COLUMN: Ireland must plumb their hidden depths in Japan

Four years ago, Ireland’s lack of back-ups hurt them when it mattered most.

Four years ago, Ireland’s lack of back-ups hurt them when it mattered most.

Deprived of Paul O’Connell, Peter O’Mahony and Johnny Sexton through injury for their quarter-final against Argentina, Joe Schmidt’s side were found wanting and succumbed to another last-eight exit.

The head coach has made no secret of the fact that this time around, he believes Ireland are much better placed to cope with any absentees.

There has been a concerted effort to build strength in depth and foster competition for places over this last four-year cycle.

And with what appears to be a mounting injury list, that claim will get its first big test on Saturday in their World Cup opener in Yokohama.

Against their perennial Guinness Six Nations rivals Scotland, Ireland will have to rely on strength in numbers.

If you want to get an idea of quite how strong this Ireland squad is, it is perhaps informative to consider who isn’t in the Far East.

Sean O’Brien and Dan Leavy were ruled out months ago through injury. British and Irish Lions like Simon Zebo and Jack McGrath were overlooked as were international stalwarts like Devin Toner, Kieran Marmion and Jordi Murphy.

You could put together the bones of a serious international side just from Schmidt’s off cuts.

Competition for places just to make the plane has never been higher, and Ireland now have a squad prepared for nearly every eventuality.

And so, with a mounting injury list this week that has seen Robbie Henshaw ruled out, Rob Kearney in serious doubt and Keith Earls in a race against time, Schmidt still has enviable options.

No Henshaw? No worries, in comes Garry Ringrose – one of the classiest No.13s in world rugby and long-labelled Brian O’Driscoll’s heir apparent.

No Kearney? Fear not, Jordan Larmour – one of the rising stars of Irish rugby with 16 caps and four Test starts at full-back – can slot straight in.
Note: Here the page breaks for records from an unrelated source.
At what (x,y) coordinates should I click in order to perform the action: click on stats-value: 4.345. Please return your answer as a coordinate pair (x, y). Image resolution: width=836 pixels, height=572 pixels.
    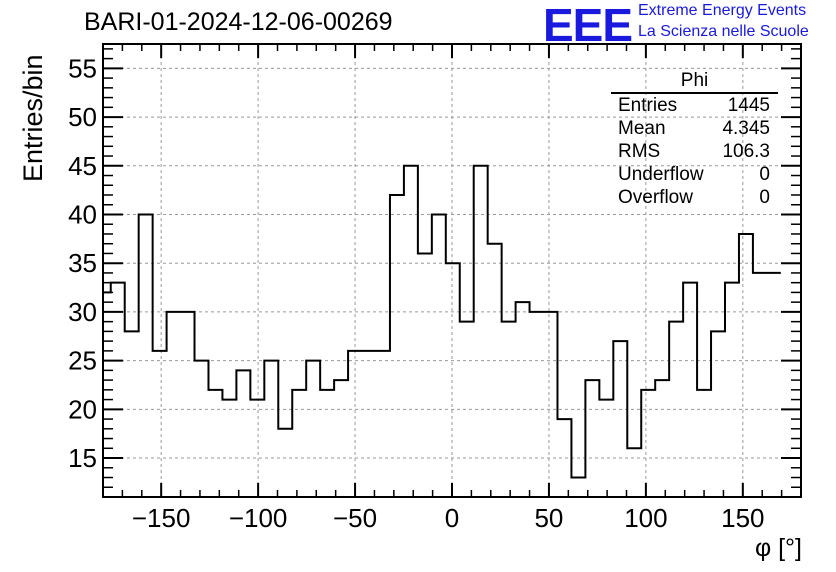
    Looking at the image, I should click on (746, 128).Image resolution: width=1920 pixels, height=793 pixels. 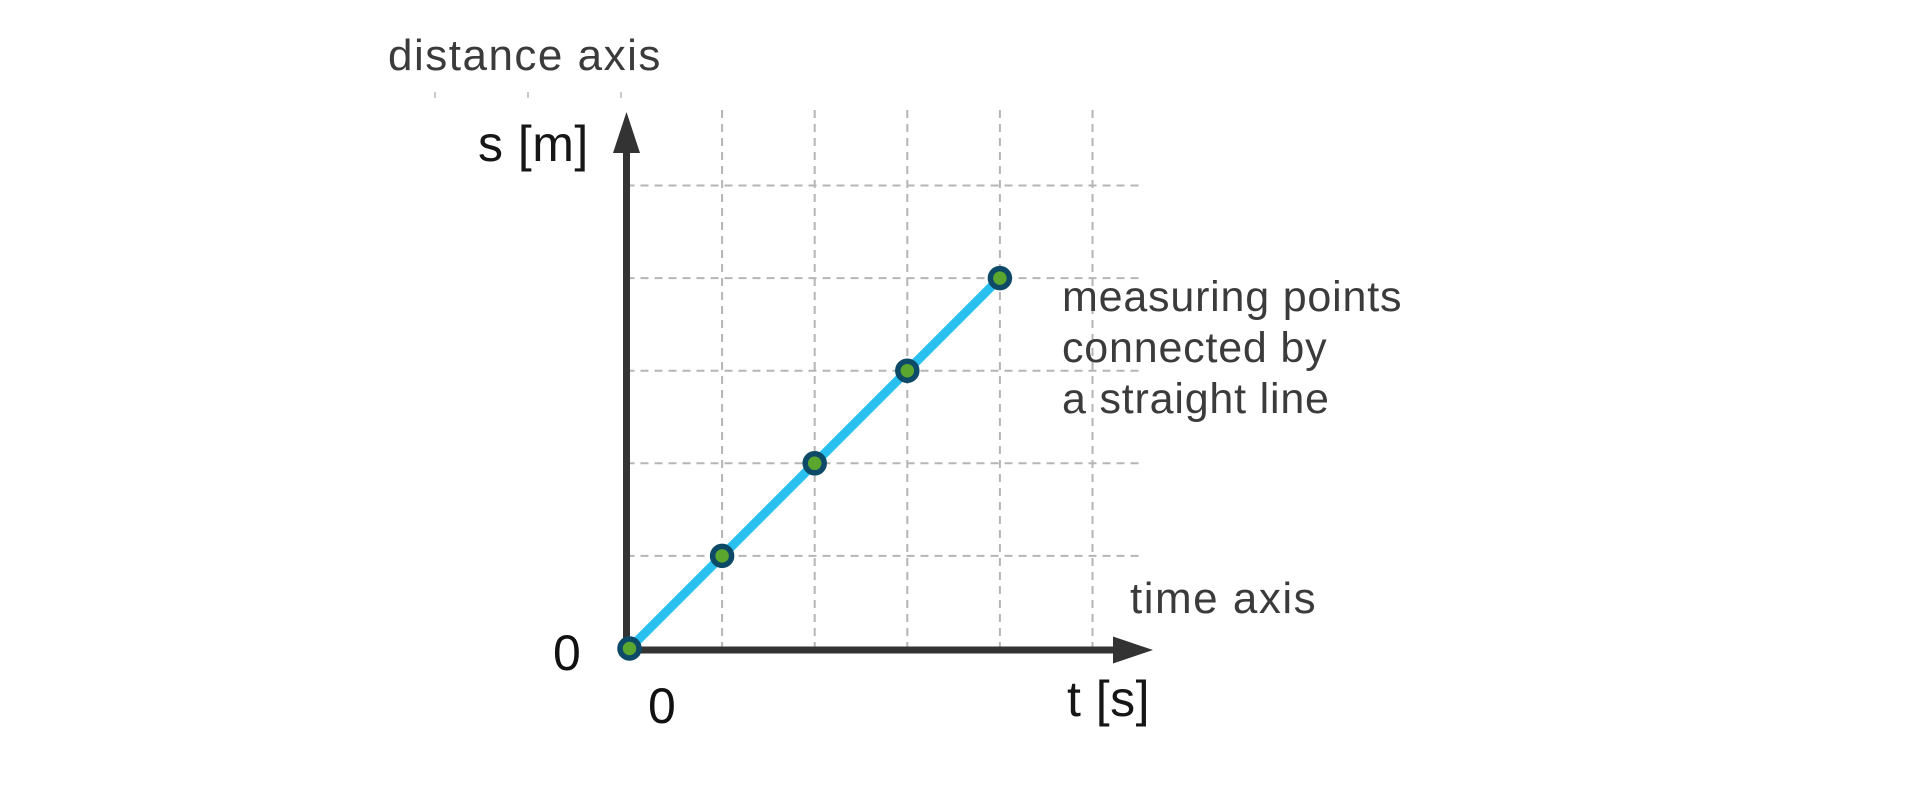 What do you see at coordinates (1232, 297) in the screenshot?
I see `annotation-line: measuring points` at bounding box center [1232, 297].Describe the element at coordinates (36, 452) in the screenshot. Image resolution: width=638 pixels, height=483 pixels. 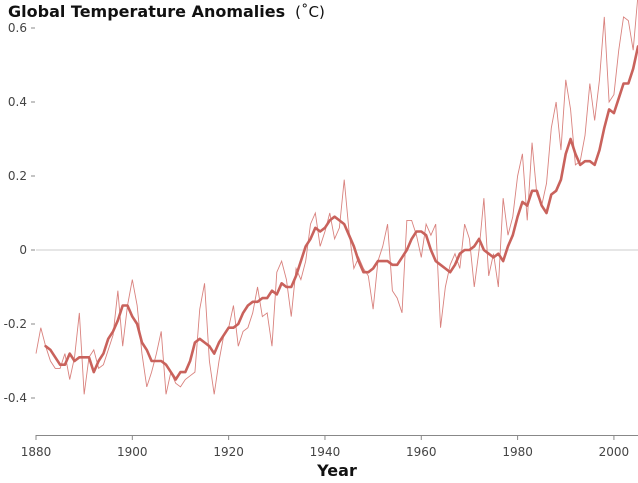
I see `x-tick-label: 1880` at that location.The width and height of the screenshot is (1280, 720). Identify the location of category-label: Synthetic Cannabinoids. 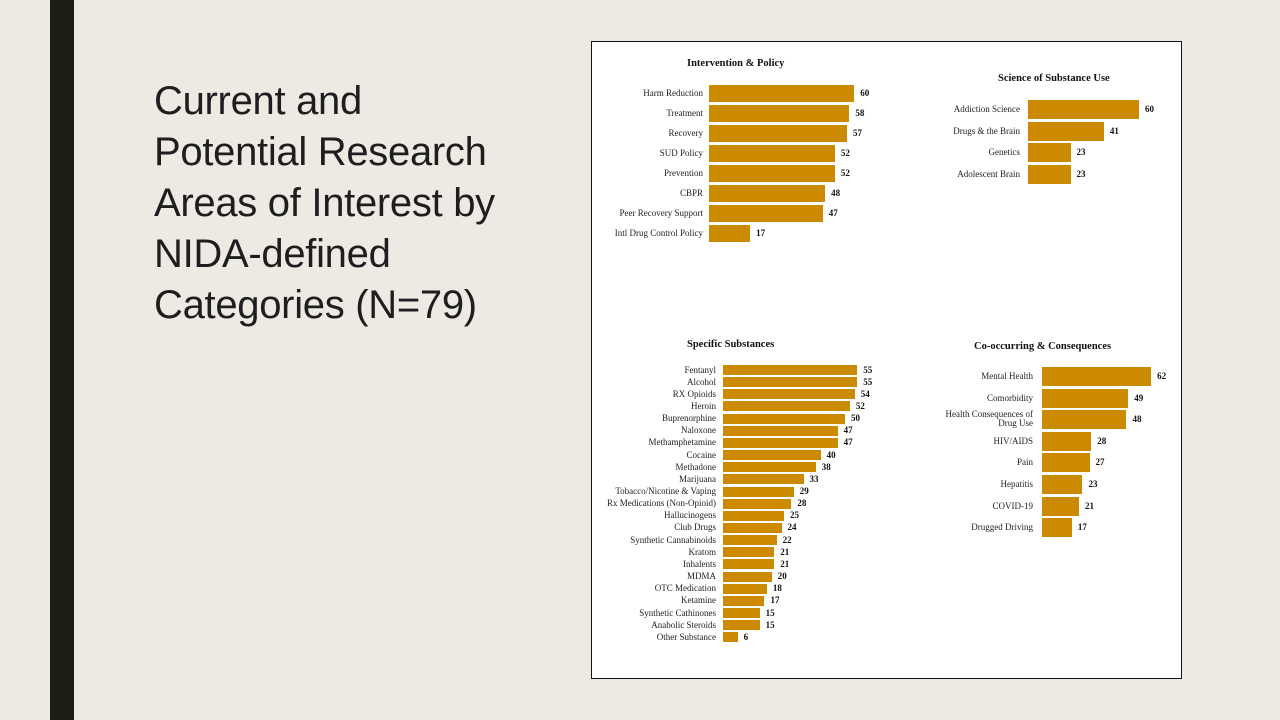
(673, 540).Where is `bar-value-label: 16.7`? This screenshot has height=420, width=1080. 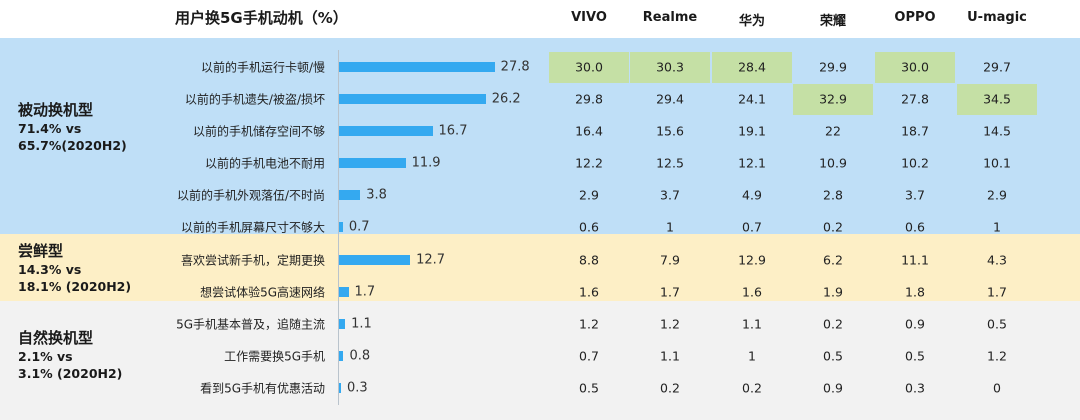
bar-value-label: 16.7 is located at coordinates (453, 131).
No Earls? That’s OK, how about a proven international winger in Andrew Conway with six tries in nine Test starts.

Indeed, you can go down the entire squad list and see that Ireland have built a base never before seen on the Emerald Isle.

Their stand-ins stand out.

Part of this is down to the wear and tear of international rugby, injuries mean new faces get blooded. Some sink and some swim.

But take the openside flanker position for example, any side in world rugby would be worried if players of the class of Leavy and O’Brien went down on the eve of the World Cup.

But Josh van der Flier is world-class in his own right, twice already an All Black conqueror in his young Test career, and a more than capable replacement.

O’Mahony, Stander and Rhys Ruddock could all do a job there as well, and have in the past.

Where Ireland maybe used to have a top-class starting XV, now their depth extends beyond even the 31 out in the Far East.

What about the half-backs, for so long the preserve of Messrs Sexton and Murray?

Joey Carbery is back fit and a rival for Sexton the like of which Ireland have not had since Ronan O’Gara hung up his boots.

And that is not to mention Jack Carty who has so impressed in his cameos since Schmidt gave him his head earlier this year.

And at No.9? Ok, Murray remains the class act, but injuries have limited him in the last year and again contenders have emerged.

Luke McGrath is a European champion and the heartbeat of an all-conquering Leinster side while Marmion and John Cooney are just a plane ride away if needed.

On the face of things, Ireland are more than ready to cope with whatever the next few weeks throw their way.

Lessons have been learned and replacements ready-made.

But the rehearsals are one thing. The real deal is around the corner, and Schmidt will have to hope that practice has indeed made perfect in the white-hot heat of a Rugby World Cup.